Yes, and if that duty directly conflicts with what the publisher asks for, 
guess which you do to get paid.  Further, many artists of popular media (I'm 
thinking newspaper illustrators, myself) don't have time that allows them to 
go out, research, and accurately depict something in the time-frame the 
editor or art director might give them.  These particualr illustrators just 
can't specialize to the extent that someone like T Ford or G Paul does only 
a daily basis.  Popular periodical media doesn't allow the accuracy and 
reference checks as often as book or journal publishing does.  It gets 
really strange in the childrens' book field just what an editor wants.  Some 
strive for accuracy, others for 'Hallmark Card'-style illustrations.  The 
artist that does either is doing THEIR JOB, and neither is duty-bound to 
something that doesn't get them PAID.  The onus is on the guy with the 
paycheck and what he asks for.
>However, in most cases the fault, if there is one, lies not with the artist 
>but with the editor (often not the book's author) who writes the picture 

Yeah, and I said that in my post.

   'Publishers should perhaps use descretion in what they display as 
   "known" verses "artist's impression".  Publishers should be aware just     
   what it is they are recieving from the illustrator, and whether the artist   
   feels the illustration is truly representative, or a flight of fancy."
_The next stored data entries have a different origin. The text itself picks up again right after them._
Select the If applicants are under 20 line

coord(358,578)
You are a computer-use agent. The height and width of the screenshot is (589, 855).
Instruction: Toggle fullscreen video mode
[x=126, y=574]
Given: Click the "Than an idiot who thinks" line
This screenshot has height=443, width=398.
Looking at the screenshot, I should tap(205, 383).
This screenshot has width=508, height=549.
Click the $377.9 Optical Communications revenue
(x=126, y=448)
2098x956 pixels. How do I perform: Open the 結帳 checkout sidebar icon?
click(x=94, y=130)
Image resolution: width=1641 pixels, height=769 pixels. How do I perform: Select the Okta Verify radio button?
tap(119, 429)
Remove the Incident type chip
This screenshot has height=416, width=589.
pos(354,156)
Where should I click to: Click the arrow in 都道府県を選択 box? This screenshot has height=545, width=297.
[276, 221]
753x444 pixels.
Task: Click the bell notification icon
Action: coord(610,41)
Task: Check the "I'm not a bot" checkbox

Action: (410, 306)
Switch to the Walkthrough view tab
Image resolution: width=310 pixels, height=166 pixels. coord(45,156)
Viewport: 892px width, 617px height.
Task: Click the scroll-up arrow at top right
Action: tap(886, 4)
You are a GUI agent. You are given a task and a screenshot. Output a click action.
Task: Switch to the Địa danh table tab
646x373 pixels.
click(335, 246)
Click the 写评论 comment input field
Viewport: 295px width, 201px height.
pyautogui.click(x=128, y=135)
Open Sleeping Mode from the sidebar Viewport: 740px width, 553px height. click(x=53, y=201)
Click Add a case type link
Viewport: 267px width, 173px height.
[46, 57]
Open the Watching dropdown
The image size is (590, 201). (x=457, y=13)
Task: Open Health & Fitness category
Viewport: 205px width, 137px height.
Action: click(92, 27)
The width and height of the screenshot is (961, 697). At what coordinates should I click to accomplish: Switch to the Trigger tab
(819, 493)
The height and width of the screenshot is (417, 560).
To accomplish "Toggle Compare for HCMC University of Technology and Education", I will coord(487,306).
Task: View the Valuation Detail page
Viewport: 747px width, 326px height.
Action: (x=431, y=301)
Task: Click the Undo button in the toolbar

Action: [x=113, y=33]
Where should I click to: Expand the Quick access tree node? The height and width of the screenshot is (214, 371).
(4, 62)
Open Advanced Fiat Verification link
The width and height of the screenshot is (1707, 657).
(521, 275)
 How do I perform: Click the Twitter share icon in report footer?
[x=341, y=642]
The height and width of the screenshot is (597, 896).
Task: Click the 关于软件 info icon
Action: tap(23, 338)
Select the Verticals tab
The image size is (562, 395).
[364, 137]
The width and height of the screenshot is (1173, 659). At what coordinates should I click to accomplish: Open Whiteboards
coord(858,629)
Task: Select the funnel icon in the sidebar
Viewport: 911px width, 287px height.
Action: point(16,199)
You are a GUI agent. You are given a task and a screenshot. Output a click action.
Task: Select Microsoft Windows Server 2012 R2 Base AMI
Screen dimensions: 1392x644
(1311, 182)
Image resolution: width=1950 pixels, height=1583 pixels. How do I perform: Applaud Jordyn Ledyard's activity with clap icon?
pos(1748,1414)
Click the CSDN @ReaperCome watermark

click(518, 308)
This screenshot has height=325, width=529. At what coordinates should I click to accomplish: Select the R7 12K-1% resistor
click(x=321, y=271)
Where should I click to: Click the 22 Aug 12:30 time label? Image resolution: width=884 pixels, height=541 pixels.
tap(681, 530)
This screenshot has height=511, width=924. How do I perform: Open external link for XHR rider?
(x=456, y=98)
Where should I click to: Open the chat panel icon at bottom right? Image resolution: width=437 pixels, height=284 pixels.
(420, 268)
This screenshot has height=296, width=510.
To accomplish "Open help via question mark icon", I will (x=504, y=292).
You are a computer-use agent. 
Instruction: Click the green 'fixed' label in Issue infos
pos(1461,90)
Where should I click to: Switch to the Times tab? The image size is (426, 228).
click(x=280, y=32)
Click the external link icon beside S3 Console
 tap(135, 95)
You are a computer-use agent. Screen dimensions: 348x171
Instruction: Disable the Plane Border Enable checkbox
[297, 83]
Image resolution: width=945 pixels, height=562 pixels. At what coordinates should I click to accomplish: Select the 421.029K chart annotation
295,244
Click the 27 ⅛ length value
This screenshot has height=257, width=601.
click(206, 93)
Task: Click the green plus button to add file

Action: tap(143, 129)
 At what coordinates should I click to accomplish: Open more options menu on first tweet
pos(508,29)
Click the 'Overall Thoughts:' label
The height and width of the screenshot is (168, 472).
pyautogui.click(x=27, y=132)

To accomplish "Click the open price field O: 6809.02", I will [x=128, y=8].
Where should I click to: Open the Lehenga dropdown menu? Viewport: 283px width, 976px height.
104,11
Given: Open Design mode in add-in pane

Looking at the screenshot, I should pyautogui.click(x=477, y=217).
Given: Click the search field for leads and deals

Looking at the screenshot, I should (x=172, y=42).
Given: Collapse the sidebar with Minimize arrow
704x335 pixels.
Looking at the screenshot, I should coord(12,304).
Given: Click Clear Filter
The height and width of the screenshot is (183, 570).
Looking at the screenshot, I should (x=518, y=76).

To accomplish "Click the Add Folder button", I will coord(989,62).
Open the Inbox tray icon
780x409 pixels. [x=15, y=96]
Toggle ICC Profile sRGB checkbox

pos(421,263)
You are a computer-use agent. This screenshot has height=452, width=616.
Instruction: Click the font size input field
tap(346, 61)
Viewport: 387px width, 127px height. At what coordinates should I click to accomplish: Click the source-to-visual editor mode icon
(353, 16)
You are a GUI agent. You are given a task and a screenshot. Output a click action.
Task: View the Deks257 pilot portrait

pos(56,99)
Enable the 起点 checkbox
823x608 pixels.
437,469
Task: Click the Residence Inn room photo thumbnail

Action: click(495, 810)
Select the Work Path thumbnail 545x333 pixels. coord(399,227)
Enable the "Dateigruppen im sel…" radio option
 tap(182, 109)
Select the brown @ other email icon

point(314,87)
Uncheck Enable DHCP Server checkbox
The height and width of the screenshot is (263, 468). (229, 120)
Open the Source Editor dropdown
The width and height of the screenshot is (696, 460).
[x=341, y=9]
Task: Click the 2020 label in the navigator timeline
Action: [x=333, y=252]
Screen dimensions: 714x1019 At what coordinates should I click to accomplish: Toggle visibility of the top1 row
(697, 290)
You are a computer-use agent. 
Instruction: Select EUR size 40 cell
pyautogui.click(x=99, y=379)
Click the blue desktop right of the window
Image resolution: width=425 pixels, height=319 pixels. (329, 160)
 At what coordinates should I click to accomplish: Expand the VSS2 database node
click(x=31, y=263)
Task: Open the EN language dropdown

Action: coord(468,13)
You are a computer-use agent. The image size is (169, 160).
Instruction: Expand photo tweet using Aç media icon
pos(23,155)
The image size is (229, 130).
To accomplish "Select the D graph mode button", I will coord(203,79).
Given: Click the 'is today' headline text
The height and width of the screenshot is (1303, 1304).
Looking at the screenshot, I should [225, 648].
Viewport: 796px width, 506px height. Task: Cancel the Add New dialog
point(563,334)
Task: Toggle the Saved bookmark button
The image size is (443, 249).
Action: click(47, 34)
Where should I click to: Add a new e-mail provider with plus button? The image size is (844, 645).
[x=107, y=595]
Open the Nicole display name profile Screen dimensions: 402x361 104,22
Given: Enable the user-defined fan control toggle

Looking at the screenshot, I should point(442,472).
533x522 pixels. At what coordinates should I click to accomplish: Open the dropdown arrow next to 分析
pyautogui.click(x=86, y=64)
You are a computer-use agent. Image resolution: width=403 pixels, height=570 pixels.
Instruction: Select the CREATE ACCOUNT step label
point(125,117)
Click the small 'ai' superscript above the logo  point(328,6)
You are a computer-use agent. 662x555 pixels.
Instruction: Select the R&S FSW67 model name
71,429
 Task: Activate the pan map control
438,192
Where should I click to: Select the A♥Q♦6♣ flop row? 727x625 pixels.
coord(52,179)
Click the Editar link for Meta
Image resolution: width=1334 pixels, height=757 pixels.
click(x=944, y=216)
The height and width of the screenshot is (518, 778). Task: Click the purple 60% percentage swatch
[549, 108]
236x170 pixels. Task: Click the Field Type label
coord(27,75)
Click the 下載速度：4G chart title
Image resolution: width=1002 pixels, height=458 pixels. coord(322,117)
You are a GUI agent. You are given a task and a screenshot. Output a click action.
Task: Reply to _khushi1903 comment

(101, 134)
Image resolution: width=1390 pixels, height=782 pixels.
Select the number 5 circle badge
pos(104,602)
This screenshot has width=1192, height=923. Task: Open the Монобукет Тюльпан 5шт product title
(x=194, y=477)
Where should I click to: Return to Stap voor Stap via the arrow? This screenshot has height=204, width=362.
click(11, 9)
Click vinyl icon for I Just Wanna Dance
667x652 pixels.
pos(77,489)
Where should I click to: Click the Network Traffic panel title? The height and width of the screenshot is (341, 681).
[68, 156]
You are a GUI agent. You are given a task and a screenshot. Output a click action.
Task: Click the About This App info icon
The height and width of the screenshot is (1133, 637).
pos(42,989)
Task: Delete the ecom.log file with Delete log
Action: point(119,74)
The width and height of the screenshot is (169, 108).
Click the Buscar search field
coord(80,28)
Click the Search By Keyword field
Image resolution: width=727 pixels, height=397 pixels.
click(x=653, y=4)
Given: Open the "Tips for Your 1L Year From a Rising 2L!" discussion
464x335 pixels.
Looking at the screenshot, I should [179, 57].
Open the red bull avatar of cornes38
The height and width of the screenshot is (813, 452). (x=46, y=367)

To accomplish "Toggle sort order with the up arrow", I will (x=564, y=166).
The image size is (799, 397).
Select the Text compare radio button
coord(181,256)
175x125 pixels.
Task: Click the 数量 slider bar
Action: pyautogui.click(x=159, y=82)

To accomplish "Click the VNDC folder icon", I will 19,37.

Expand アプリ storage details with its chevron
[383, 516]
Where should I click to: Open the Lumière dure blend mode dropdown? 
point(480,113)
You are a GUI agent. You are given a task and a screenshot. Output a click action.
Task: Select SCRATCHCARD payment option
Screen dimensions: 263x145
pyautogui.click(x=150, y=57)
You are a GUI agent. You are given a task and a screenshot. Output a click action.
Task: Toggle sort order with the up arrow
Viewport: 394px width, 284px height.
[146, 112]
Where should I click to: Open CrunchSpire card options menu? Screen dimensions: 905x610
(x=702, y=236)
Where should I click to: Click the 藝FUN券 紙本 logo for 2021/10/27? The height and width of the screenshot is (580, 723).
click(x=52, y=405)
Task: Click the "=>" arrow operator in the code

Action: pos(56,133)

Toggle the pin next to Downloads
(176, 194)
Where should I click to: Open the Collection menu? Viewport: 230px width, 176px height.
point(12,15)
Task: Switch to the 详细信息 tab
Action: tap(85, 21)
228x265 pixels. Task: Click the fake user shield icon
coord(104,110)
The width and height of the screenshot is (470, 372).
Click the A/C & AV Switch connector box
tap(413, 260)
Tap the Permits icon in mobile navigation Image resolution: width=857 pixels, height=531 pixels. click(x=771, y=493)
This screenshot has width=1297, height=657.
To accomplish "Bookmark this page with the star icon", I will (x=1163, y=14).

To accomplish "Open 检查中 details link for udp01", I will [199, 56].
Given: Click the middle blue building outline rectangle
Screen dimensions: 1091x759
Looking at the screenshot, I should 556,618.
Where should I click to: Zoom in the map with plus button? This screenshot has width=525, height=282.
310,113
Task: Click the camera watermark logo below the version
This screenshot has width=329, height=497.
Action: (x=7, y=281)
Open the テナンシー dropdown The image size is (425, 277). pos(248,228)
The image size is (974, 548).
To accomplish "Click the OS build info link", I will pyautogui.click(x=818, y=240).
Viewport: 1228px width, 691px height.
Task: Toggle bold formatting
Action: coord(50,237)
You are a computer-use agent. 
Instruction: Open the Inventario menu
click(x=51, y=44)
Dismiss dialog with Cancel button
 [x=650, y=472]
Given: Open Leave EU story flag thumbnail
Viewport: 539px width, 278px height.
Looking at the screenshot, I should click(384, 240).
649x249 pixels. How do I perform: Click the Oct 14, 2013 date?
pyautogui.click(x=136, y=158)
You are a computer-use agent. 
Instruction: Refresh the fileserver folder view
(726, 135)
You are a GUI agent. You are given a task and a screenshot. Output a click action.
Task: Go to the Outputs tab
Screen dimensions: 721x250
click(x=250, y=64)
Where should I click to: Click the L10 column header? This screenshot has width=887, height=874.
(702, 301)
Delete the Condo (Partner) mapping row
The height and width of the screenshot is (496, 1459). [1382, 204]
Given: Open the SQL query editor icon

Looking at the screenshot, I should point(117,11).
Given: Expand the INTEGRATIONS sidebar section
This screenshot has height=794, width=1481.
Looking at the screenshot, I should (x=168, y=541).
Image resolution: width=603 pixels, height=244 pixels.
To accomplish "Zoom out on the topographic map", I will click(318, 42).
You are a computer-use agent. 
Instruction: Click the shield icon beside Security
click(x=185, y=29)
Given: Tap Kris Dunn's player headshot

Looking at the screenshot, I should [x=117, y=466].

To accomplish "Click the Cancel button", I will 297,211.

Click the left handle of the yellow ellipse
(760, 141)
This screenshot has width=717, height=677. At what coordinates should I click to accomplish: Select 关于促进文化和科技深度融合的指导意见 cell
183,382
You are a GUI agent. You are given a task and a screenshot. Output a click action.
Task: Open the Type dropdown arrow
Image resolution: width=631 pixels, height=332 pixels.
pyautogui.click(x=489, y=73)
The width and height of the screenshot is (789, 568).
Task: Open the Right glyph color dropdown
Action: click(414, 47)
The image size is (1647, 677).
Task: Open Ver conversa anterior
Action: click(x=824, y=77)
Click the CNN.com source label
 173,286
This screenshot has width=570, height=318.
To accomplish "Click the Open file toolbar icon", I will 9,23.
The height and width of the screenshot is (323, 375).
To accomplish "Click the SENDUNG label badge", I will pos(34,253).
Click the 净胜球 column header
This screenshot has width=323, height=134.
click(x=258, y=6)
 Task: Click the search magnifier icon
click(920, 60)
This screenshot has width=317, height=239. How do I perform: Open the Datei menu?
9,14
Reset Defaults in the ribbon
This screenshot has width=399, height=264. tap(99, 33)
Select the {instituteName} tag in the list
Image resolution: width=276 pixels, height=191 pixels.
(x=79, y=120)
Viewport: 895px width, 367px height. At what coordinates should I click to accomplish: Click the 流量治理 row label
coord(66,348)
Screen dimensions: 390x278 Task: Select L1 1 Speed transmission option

     >And, of course, I would hope Betty would agree that artistic licence 
     >should be hedged, in a book designed to educate, by a need to be as 
     >accurate as possible and to take current knowledge into account as 
     >much as can be done. 
     I said so, didn't I?  No, I said:
     "Artists should TRY to display facts in a scientific journal, but 
     much of 'sketchy' scientific evidence is having paleontologists argue 
     whether the evidence means X or Y.   Artists _tend_ to have opinions 
     about such things, just as paleontologists do.  And FORTUNATELY have 
     the freedom to depict the view they WANT to display.  And the freedom 
     to get nasty comments about it form their peer groups if they are 
     found to be wrong, or if the particular feature represented is 
     outdated by new discoveries on that subject."
     But that's what I meant by that first sentence.  The very best way to 
     insure accuracy is ASK for accuracy.  You won't see many out-and-out 
     mistakes if that approach is taken.  If someone is continously 
     mistaken, they don't get asked back for additional work.
     (actually, in the entertainment industry, the emphasis is usually on 
     'cool' not accurate, and thus, in the entertainment fields, if you 
     strive for accuracy OVER 'coolness', the reverse happens.  I am 
     fortunate that I've managed to combine them on rare occasions in what 
     I do-but it IS pretty dang rare)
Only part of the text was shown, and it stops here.